Naked women are not the attraction on Boxing Day. The retailers have more cunning plans. The come-on is often a hugely-discounted item, like a $399 frying pan for just $10! "While stocks last!" The frying pans (there were only two) disappear within minutes but, as you’re in the shop, why not splash out on the $499 talking Santa, ready for next Christmas.

A Canadian friend tells me that in some parts of her country, shops are not permitted to open on Boxing Day but, determined to make a bob while they can, those shops hold their Boxing Day sales on December 27.

It all may be pretty harmless. The buzz of joining jostling crowds and perhaps finding something you actually needed at a knockdown price gives a warm glow which possibly cools a little when you get home and realise you didn’t need an 86-inch third television set. The genuine tragedies are found among those who, just before Christmas, bought a $599 deep freeze with a built-in ice cube maker now on sale for $149 in the Boxing Day clearout.

The days after Christmas are also made busier for shops when customers arrive with exchange cards and negotiate handing in the battery-operated nasal hair remover they got from Aunty Jill and replacing it with a musical popcorn maker which is what they really wanted.

Inevitably, of course, the nasal hair remover and the popcorn maker will end up at a garage sale, perhaps even at Patearoa’s famous Crockery Bob’s sale.

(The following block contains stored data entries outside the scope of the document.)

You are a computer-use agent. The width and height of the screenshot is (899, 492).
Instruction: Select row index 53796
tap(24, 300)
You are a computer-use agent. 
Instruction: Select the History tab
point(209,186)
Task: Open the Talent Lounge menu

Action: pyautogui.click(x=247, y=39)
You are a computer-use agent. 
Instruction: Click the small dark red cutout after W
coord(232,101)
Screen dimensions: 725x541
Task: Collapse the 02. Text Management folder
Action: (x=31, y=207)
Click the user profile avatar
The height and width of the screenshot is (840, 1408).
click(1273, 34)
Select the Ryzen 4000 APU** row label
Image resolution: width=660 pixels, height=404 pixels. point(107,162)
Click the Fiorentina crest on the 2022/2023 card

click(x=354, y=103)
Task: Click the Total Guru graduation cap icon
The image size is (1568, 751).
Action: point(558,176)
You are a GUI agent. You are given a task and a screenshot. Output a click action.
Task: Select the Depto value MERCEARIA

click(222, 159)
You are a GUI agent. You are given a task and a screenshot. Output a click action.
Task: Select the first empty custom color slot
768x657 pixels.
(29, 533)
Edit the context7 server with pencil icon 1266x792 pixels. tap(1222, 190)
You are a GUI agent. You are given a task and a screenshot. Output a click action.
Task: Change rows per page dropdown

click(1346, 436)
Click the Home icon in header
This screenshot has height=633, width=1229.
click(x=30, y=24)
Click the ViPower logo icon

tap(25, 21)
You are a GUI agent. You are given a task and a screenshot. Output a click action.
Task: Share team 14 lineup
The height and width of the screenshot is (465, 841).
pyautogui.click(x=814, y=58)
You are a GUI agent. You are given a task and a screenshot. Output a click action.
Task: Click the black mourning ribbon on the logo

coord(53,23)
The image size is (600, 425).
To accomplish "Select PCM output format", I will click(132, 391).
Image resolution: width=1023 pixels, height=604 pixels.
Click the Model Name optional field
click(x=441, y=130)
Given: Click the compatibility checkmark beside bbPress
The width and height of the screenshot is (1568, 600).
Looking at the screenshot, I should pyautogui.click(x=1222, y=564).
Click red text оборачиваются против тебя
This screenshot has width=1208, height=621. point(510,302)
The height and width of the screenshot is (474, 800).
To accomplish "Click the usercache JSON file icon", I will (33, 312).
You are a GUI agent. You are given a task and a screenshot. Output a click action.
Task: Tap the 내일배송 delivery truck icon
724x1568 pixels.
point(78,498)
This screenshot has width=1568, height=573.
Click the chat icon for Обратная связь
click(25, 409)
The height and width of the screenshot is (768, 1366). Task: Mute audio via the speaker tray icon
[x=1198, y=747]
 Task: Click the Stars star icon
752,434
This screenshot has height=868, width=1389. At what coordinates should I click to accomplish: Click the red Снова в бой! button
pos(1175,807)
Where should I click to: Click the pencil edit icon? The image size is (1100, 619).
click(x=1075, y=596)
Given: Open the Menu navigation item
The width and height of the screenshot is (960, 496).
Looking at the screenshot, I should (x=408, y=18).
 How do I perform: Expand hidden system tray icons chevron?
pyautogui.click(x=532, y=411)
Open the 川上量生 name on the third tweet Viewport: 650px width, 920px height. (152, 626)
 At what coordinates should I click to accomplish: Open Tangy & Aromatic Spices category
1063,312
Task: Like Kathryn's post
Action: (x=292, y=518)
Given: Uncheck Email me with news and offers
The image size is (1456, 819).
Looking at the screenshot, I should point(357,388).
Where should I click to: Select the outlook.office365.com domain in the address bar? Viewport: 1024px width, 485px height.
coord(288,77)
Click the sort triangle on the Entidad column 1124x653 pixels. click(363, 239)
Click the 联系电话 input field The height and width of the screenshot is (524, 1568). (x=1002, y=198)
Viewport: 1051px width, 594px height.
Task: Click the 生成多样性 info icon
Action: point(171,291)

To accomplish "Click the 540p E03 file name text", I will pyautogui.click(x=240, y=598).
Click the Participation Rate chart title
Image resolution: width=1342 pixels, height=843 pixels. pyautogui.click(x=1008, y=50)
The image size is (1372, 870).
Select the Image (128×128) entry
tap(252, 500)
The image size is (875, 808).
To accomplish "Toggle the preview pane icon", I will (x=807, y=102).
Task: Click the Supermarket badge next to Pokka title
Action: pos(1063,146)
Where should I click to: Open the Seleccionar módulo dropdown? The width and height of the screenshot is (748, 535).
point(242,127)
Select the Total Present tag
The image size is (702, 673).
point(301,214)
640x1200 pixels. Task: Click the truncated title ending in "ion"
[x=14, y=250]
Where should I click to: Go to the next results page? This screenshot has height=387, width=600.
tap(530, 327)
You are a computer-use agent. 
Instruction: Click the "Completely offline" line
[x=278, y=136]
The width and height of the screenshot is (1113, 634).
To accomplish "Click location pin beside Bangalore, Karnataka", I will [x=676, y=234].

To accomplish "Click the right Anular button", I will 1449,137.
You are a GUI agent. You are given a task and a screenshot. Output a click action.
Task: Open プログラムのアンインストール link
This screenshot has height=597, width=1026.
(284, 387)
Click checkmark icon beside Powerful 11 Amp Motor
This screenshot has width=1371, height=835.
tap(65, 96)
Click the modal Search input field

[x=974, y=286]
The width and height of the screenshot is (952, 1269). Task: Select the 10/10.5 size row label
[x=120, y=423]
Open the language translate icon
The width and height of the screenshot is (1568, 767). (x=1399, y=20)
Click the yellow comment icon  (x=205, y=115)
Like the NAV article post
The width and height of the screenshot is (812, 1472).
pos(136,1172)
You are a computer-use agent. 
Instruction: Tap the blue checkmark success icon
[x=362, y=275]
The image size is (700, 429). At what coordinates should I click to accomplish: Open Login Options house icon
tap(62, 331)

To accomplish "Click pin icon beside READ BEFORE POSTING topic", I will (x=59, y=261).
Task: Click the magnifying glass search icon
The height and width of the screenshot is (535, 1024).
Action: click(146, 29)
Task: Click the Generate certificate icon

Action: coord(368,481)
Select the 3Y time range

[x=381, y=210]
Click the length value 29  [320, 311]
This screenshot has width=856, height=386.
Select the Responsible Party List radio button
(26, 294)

I’ve been going to Crockery Bob’s sale for over 20 years now and some of the Christmas presents donated to the sale have become old friends. There’s the framed picture of a dusky maiden with a flower in her hair which was given to old Frank Lucknow in 2005. It pops up at Crockery Bob’s about every second year and has made an estimated $325 for the community funds.

It’s probably too late to urge you to give the Boxing Day sales a miss, but you have plenty of time to get to Patearoa for Crockery Bob’s. It’s on from 10am on January 3. See you there and I’ll keep the painting of the dusky maiden to one side. For you, just $1.

— Jim Sullivan is a Patearoa writer.